Immerhin hat DIE WELT einen Immobilienspezialisten, der über Immobilien schreibt. In Berlin können das nicht alle Zeitungen von sich behaupten, daher kommen auch immer wieder seltsame Verwirrungen heraus. Nun behauptet Michael Fabricus von der WELT, die CDU sei auf Mietendeckelkurs. Kann das sein?
Kuscheln mit Mieter*innen? Mit Underachiever*innen, die schon als Kinder so blöd waren, sich keine Millionär*innen als Eltern ausgesucht zu haben? Wir müssen erstmal den morgigen Lobby-und-Politik-Kongress abwarten, vielleicht hat sich dann schon wieder alles geändert. Aber die telefonieren alle häufig miteinander, da wird gerade am Framing gearbeitet.
Warum plötzlich?
Das haben wir uns auch gefragt und mal einen Civey-Schnellcheck gemacht: Die CDU liegt gegenwärtig bei der Sonntagsfrage Bund bei 27,7 Prozent, in Berlin auf 15,0. Das beantwortet die Frage im Grunde schon.
Es geht als nicht um Einsichten, sondern um eine Art Notfalltaktik?

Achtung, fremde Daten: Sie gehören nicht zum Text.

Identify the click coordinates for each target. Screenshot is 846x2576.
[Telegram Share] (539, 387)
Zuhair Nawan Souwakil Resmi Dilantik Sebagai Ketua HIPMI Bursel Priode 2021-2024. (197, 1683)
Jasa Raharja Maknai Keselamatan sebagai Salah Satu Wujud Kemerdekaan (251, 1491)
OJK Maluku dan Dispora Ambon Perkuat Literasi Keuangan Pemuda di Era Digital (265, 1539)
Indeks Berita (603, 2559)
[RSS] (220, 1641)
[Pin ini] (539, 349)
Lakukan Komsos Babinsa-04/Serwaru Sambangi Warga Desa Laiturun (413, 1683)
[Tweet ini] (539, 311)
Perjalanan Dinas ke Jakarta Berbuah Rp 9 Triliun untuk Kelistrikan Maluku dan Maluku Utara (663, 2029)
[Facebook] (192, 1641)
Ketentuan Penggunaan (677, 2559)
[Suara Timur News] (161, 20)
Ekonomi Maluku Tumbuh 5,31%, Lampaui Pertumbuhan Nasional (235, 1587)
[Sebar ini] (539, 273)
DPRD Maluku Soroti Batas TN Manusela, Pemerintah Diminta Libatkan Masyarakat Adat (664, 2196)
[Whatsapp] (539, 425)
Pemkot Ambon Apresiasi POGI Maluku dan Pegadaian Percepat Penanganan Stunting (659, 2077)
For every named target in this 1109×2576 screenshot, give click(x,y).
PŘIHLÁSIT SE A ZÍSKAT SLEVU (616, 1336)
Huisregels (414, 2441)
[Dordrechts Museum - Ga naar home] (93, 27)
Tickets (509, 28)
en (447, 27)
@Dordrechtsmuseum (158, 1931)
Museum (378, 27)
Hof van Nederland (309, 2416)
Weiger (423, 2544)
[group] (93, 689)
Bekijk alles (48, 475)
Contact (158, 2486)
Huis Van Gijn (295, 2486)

Das Einzige, was die CDU in Wirklichkeit sieht oder einsieht, ist, dass man die armen Vermieter vor den wildgewordenen Mieter*innen schützen muss. Aber in Berlin haben mittlerweile auch Eigenheimbesitzer erkannt, dass sie gar nicht zu denen gehören, die von den wilden Mieter*innen gemeint sind und so langsam werden die meisten von ihnen, diejenigen, die nicht gleichzeitig Vermieter sind, auch sauer darauf, dass die Vermieter immer größere leistungslose Einkommen erzielen. Da geht ein Riss durchs konservative Lager.
Deswegen kann die FDP auch Kurs wahren – weil ihr Klientel einheitlich ist?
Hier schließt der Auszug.